Mm.. Food #4 – Lonely rivers flow to the sea
‘Unchained Melody’
Robson & Jerome
I begin this entry with a confession: right up until I sat down to write these very words, stuck the exceedingly English names of the featured duo into Google, navigated to their Wikipedia page and slowly wrapped my brain around its first sentence, I had assumed – nay, totally fucking “I would bet you a whole 10 pounds sterling they were in it” believed – that Robson Green and Jerome Flynn were the main stars of every housewives’ favourite heated, sweaty 90s fireman drama London’s Burning.

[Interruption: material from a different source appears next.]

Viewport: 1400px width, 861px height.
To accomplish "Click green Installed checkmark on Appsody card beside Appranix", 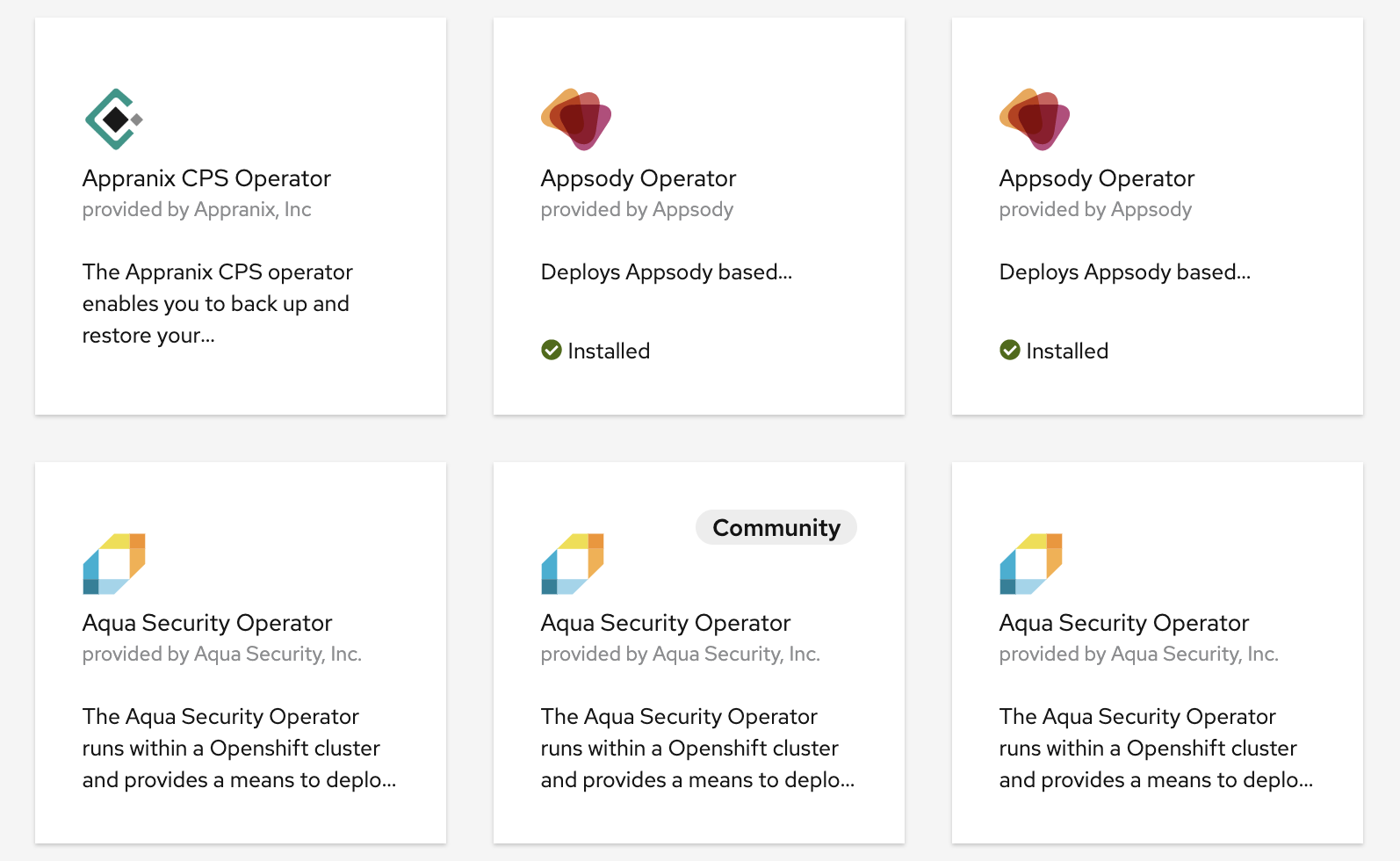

I can vividly remember men, women, tabloids, and even the big papers screaming wildly and masturbating in unison at its gloriously gritty depiction of life within Blackwall fire station. As the show’s influence spread, pyromania became the hippest new trend, and many female fans would stalk the streets at night, striking off matches at random and wearing t-shirts emblazoned with slogans such as “Spray Me with Your Meat Hose Robson”, and “There’s Been a Backdraft in my Panties!” After all, you can’t spell depravity without the letters ITV.
So just as I was getting ready to jot down this tale about the influence of firemen in my childhood – Fireman Sam, being able to get ready for work in less than 7 seconds, remains a shining beacon of motivation and cartoon idolatry – I discover that the pop heartthrobs Robson & Jerome weren’t in London’s Burning after all, but instead were the burly heroes of no-nonsense army garbage Soldier Soldier.
Soldier fucking Soldier. Was my entire childhood a lie? I couldn’t believe it; my mother just phoned me and she confirmed it was true: “Who told you there were in London’s Burning? It definitely wasn’t me”. She wouldn’t even admit to having owned one of the aforementioned t-shirts.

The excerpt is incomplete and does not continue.